Arizona, as a border-state, has first-hand experience with the issue of immigration. The state's policies have been a subject of national debate. Its S.B. 1070, for instance, has ignited concerns over racial profiling, xenophobia, constitutional legitimacy and the separation between state and federal government (as immigration, a derivative of foreign policy, has traditionally remained a responsibility of the national government).

But Arizona has seemingly passed a relatively uncontroversial education law that explicitly requires high school students to pass the same exam as those applying for U.S. citizenship. The American Civics Act, according to the Arizona Republic, necessitates "students to pass 60 of the 100 questions on the U.S. Immigration and Naturalization civics test."

While the stakes for receiving a high school degree and being deported are certainly different, the new law represents both a step towards consistency between immigration and education policy, as well as supporting American civics education. (Arizona, surprising, is the only state in the U.S. that will mandate its students understand "the history and workings of American government.")

According to the Wall Street Journal, "two-thirds of students tested below proficient on the civics portion of the National Assessment of Educational Progress in both 2006 and 2010."

Thus, seemingly, civics education should be an important and vital part of the American education curriculum, especially considering its nationalization through the Common Core. The relationship between education and democracy has been celebrated for centuries, appearing even in the early writing's of Thomas Jefferson.

But still, civics education faces barriers. Political scientist Amy Guttman, and current president of the University of Pennsylvania wrote in her book, Democratic Education:

"The first issue is whether civic education that is publicly mandated must be minimal so that parental choice can be maximal. The second issue concerns the way in which publicly subsidized schools should respond to the increasingly multicultural character of societies.
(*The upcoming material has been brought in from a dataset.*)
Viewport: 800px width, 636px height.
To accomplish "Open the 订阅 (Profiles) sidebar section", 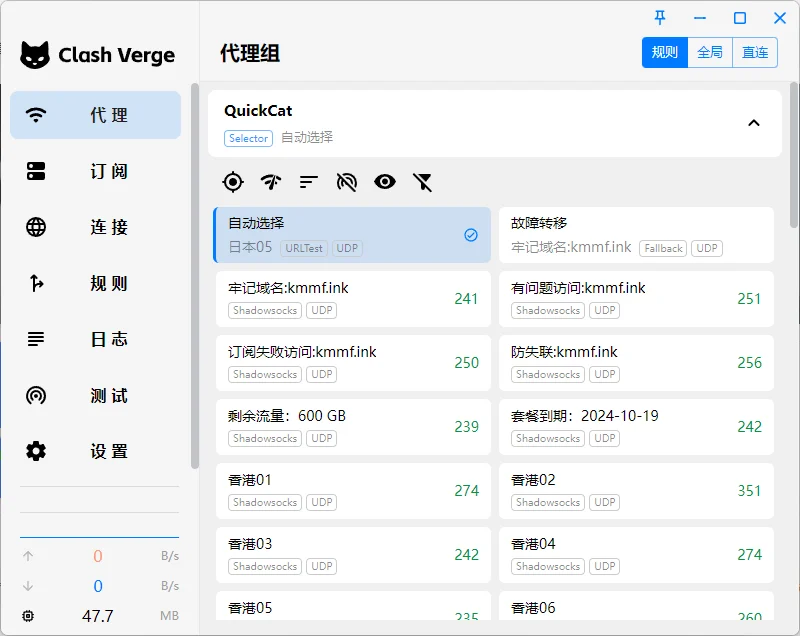I will [x=97, y=171].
The third issue is whether democratic education should try to cultivate cosmopolitan or patriotic sentiments among students."
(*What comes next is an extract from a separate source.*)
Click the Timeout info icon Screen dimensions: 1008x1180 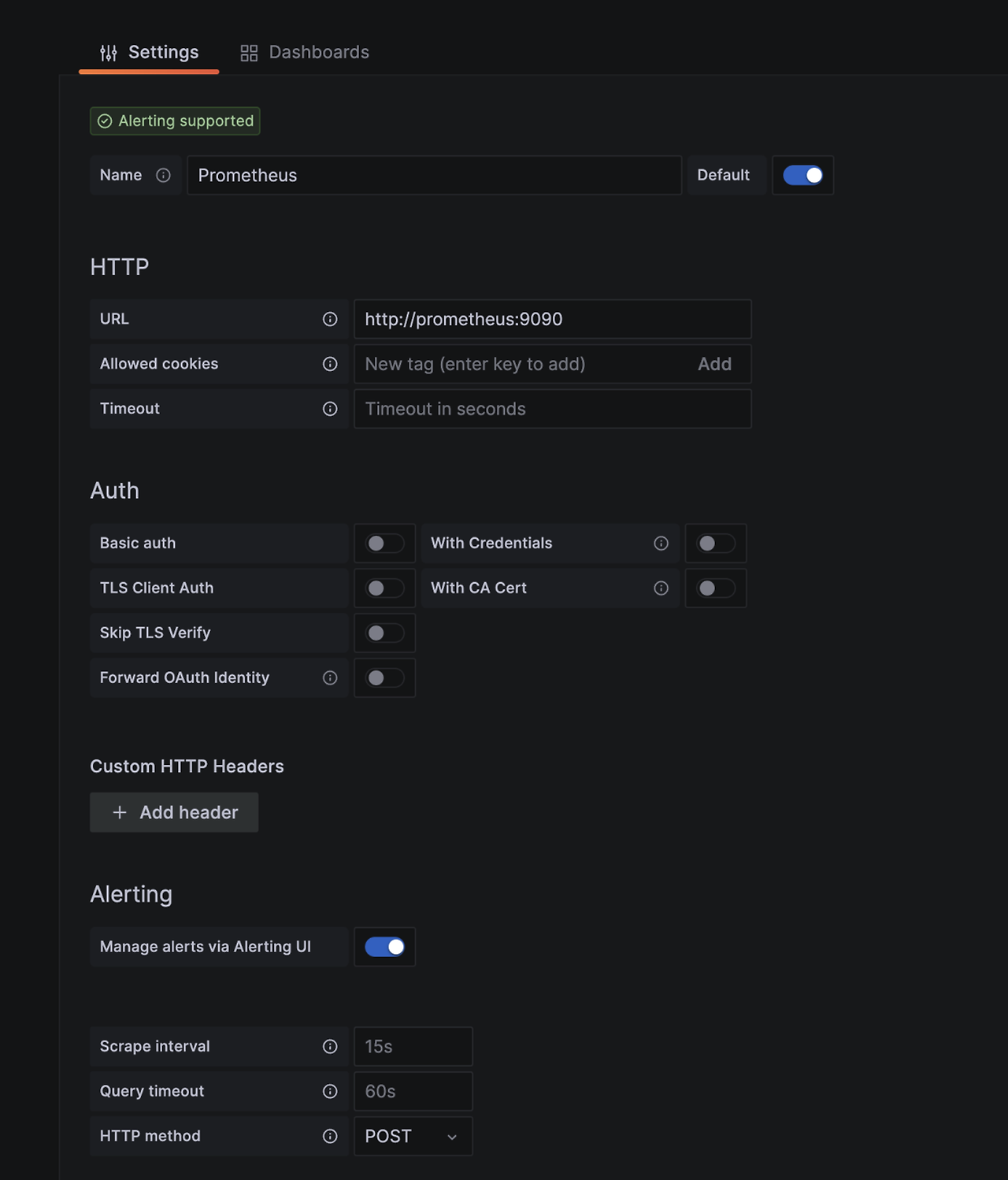[330, 409]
And even those who support citizenship education agree that there is a problem of developing standards. According to Kathleen Hall Jamieson, tasks forces must be "drafting, and agreeing on, the actual standards, identifying assessment instruments for use with the standards; and developing resources to help teachers use the standards and assessments effectively."

Because courses that discuss governance often lead to both debate and disagreement, many are also concerned that civics curriculum could encourage political bias within the classroom.

Ultimately, while Arizona's new requirement faces logistical issues, it is certainly a clear step towards accountability in relation to federal immigration policy, as well as an initial step towards creating a more well-informed and active electorate of America's youth.